You do not have to wait until change management is fully incorporated. Simply taking these actions can support your efforts immediately:

  • Reality Check: To identify unforeseen barriers to true representativeness in the study, pressure-test the protocol with patients, patient advocates, and the community; review and assess the eligibility criteria, visit windows, and study design for participant burden. Sponsors should review FDA guidance to Enhance Clinical Trial Diversity before finalizing the protocol. Bring in a diversity expert early during protocol development who can objectively pressure-test your protocol to identify any unintentional barriers so that they can be removed. This means talking to patients and asking them to identify barriers in the protocol. A patient may notice, for example, that the protocol requires them to travel a long distance for simple blood draws that could be done at a local laboratory or hospital.
  • Get Help with Site Feasibility: After pressure-testing your protocol, it’s time to work on feasibility. It’s true that you need to figure out which sites are going to work for you in reaching people who have been previously underrepresented. Diversity experts can help you identify, through area demographics, which sites can help you reach the people you need for your study. These could be contracted suppliers or internal subject matter experts (SMEs) who understand the demographics, culture, and other important nuances of the local community/geography. Work with suppliers who can identify sites that can recruit patients appropriate for the study. Assess sites for practices in recruiting underrepresented groups and determine whether sites should implement implicit bias training to improve these practices.
  • Helpful Reminders: Remind sites to consider all potential participants who may be eligible for the study regardless of demographics, occupation, income, language, and ability or disability.
  • Engage with Communities: Ensure that you engage with communities. Identify studies of interest to communities and then take these studies to where these people are; engage with trusted community-based organizations, ideally months and even years before recruiting for a study. This builds sustainable trust in your organization and your goals. Work with people whose role is to build relationships in the community. It is essential to build grassroots-level relationships with trusted community-based organizations such as churches. This cannot be stressed enough: The most impactful level of advocacy is grassroots: meeting people in their own communities. Changing the mindset around clinical trials to recruit all populations in the community creates a much better chance of recruiting a more diverse set of people into your study.

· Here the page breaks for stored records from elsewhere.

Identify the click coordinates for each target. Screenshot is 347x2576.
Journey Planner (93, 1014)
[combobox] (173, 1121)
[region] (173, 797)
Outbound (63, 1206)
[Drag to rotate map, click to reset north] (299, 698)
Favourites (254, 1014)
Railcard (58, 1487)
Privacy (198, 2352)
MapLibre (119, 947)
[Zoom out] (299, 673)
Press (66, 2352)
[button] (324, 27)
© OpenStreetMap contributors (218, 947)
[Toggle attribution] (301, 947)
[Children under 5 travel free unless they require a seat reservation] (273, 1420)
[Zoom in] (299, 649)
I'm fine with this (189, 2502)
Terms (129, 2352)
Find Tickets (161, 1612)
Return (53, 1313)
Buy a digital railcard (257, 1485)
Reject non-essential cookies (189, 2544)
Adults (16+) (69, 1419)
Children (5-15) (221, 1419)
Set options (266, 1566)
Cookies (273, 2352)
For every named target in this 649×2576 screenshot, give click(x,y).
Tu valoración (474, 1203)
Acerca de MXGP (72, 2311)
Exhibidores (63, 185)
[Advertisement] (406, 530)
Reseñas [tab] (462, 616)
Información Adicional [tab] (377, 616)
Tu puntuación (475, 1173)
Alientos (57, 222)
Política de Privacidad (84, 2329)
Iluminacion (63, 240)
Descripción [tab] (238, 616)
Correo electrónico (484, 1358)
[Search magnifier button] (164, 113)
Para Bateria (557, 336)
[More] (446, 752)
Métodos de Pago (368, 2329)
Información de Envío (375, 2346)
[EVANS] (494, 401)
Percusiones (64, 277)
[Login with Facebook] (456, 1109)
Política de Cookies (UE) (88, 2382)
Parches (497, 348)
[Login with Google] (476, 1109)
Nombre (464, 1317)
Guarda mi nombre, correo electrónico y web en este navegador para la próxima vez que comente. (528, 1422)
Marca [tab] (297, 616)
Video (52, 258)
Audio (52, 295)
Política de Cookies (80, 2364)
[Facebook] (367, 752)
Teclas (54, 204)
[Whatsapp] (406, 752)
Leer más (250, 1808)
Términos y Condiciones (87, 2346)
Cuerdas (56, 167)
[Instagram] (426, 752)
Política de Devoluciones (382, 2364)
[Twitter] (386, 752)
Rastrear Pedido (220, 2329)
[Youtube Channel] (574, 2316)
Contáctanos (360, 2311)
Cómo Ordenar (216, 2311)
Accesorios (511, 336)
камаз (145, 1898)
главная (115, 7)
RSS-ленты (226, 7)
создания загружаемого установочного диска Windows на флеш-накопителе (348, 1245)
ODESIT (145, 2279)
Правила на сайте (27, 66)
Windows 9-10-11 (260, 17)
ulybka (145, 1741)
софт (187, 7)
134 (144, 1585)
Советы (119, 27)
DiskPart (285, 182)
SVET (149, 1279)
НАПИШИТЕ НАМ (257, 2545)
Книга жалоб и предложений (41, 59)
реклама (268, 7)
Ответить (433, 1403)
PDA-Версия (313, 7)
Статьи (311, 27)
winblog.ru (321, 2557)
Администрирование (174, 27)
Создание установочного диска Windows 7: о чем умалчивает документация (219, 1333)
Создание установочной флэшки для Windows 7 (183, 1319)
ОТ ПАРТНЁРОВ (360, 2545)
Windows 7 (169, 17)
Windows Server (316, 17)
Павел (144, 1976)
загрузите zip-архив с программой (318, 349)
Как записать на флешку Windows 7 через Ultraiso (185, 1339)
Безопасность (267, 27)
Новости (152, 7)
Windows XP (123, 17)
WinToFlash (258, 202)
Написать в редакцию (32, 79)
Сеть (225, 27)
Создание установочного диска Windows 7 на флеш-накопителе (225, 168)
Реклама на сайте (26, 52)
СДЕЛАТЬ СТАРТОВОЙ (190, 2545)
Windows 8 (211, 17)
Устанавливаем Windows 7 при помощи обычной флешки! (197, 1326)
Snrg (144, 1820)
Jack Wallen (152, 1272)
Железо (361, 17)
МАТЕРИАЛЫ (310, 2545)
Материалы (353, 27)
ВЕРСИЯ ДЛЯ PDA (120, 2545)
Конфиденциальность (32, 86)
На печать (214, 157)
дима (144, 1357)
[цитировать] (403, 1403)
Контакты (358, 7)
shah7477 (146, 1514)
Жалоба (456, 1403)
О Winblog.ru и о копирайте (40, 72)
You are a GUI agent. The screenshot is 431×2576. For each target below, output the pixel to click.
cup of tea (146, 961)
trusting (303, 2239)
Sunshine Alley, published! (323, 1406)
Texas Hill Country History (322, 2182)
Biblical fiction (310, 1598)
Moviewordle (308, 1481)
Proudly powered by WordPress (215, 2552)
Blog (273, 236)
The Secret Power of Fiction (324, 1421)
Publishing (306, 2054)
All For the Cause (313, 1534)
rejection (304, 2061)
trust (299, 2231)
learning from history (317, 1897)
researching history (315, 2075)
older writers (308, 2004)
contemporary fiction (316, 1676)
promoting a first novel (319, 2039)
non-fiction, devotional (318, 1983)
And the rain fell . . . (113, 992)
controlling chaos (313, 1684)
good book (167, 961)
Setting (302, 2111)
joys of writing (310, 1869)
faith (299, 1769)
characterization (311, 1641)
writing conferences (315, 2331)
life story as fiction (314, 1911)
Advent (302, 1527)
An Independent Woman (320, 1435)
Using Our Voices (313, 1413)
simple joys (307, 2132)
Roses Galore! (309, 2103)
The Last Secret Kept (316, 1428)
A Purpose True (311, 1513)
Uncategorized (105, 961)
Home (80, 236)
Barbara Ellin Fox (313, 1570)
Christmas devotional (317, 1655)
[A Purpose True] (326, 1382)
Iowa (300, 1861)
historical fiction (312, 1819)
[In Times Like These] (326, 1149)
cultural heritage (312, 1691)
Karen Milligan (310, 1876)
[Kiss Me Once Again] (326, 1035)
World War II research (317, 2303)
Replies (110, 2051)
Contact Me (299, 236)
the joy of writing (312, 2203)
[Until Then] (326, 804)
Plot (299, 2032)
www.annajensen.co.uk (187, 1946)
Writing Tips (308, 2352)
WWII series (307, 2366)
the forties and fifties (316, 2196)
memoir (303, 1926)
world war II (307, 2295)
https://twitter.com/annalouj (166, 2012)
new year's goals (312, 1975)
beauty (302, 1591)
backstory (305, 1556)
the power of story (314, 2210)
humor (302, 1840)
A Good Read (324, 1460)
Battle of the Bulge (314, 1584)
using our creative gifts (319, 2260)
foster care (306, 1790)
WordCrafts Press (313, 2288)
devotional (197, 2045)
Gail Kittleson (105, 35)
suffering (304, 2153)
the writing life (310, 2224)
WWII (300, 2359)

The authors have worked in both the clinical and commercial sides of these relationships, and the above steps have consistently worked in connecting communities to care. Taking these proven steps to enhance diversity in clinical trials will initially mean adjusting and learning. In the end, though, these steps will help reach many potentially eligible participants and enhance clinical trial participation for everyone; in time, they will become second nature in relationship building that is respectful and sustained.